Unfolding the Mystery of the Zipf’s Law

The world is a very complex place. It has very complex events. Yet, no matter how complex those events are, an interesting phenomenon called the Zipf’s law happens sometimes within your data. Zipf’s law states that in many situations, the size of objects/units is inversely proportional to a power Pm (Pm > 0) of their ranking. It was named after George Kingsley Zipf (1902–1950) who was an American scientist in the fields of linguistics, mathematics, statistics, and philology. We do not yet fully understand the various processes that cause a Zipf distribution. Yet it has some very significant implications in predictive modeling. In this article, I will explore what the Zipft law is and why is it a very interesting process.

 

What is Zipf’s law?

One of the easiest ways to understand the principle behind the Zipf law is to apply it to the world of languages. Indeed, in the English vocabulary, the word “the” constitutes about 6% of everything we write and say. Interestingly, the word “of” constitutes 3% of what we say and write. It is half as much as the word “the”. The next word “and” will appear 1/3 as much as “the”, the next one “a” 1/4, and so on. 

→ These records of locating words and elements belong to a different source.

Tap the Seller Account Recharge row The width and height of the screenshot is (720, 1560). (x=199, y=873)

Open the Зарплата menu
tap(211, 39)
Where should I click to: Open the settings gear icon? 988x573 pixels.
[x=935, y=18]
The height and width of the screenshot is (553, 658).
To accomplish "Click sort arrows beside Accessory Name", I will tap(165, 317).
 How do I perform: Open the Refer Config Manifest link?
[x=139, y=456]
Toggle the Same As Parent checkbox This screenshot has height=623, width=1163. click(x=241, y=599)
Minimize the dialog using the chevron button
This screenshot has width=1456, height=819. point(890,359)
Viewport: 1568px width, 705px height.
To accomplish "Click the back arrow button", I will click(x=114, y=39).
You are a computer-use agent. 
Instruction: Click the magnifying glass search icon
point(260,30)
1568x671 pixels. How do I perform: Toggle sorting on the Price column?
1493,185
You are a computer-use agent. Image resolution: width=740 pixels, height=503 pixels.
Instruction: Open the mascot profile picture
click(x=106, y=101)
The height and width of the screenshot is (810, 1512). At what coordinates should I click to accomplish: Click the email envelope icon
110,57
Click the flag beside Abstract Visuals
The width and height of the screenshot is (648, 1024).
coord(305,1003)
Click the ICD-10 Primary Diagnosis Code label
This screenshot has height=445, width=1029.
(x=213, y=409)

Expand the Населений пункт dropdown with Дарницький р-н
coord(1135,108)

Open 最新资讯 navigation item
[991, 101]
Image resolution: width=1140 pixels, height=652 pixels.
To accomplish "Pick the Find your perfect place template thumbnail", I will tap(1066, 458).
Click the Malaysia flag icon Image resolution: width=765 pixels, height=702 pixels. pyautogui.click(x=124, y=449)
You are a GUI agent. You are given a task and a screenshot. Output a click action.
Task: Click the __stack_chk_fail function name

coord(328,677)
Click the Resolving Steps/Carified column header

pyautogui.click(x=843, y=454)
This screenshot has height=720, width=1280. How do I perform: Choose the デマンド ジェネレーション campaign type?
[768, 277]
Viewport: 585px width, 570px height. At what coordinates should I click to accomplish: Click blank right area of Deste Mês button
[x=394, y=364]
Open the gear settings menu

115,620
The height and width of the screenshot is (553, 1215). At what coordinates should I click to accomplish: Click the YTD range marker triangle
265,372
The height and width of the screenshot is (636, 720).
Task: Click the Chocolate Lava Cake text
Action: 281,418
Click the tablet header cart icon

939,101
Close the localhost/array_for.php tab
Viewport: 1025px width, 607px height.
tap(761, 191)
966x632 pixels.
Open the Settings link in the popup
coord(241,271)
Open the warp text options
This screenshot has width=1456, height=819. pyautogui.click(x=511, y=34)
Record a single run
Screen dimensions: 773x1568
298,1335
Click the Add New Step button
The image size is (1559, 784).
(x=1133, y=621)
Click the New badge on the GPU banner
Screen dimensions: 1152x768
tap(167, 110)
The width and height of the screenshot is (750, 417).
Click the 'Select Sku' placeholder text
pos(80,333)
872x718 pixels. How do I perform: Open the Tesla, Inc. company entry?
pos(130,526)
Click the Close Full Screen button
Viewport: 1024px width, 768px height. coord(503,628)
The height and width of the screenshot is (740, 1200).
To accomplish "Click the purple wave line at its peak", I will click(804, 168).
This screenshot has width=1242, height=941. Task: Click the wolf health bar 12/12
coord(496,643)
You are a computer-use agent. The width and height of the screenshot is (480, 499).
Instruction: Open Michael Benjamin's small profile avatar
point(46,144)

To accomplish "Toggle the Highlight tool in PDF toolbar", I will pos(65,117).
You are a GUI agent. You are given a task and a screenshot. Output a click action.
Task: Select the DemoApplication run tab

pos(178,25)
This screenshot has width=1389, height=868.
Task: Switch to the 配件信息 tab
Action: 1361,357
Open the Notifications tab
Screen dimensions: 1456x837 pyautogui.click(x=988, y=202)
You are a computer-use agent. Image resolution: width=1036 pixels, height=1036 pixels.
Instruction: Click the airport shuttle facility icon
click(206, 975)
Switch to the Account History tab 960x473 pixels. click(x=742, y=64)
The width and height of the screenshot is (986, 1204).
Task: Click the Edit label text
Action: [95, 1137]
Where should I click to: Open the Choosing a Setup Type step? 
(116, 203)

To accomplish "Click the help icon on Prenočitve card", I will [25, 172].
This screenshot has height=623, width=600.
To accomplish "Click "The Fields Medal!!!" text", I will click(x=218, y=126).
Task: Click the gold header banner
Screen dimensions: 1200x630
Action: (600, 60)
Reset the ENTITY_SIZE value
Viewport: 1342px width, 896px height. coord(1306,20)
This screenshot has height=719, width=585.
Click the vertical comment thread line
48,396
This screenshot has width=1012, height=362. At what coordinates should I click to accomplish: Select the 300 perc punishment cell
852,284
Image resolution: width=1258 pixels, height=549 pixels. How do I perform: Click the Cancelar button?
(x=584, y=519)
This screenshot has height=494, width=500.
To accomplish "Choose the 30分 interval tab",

Using that logic, the word “data” (that is the 531 most common word) will appear 1/531, and “science” (957 most common word) 1/957, and so forth. And if we test the same thing on our essay so far, we realize that the same property somehow applies. (without a big accuracy, due to the shortness of this text). You can try it yourself on your text. These ratios for rare words will work assuming that you are using a sample large enough. So do not expect those exact ratios for rarer words on your 400 words essay.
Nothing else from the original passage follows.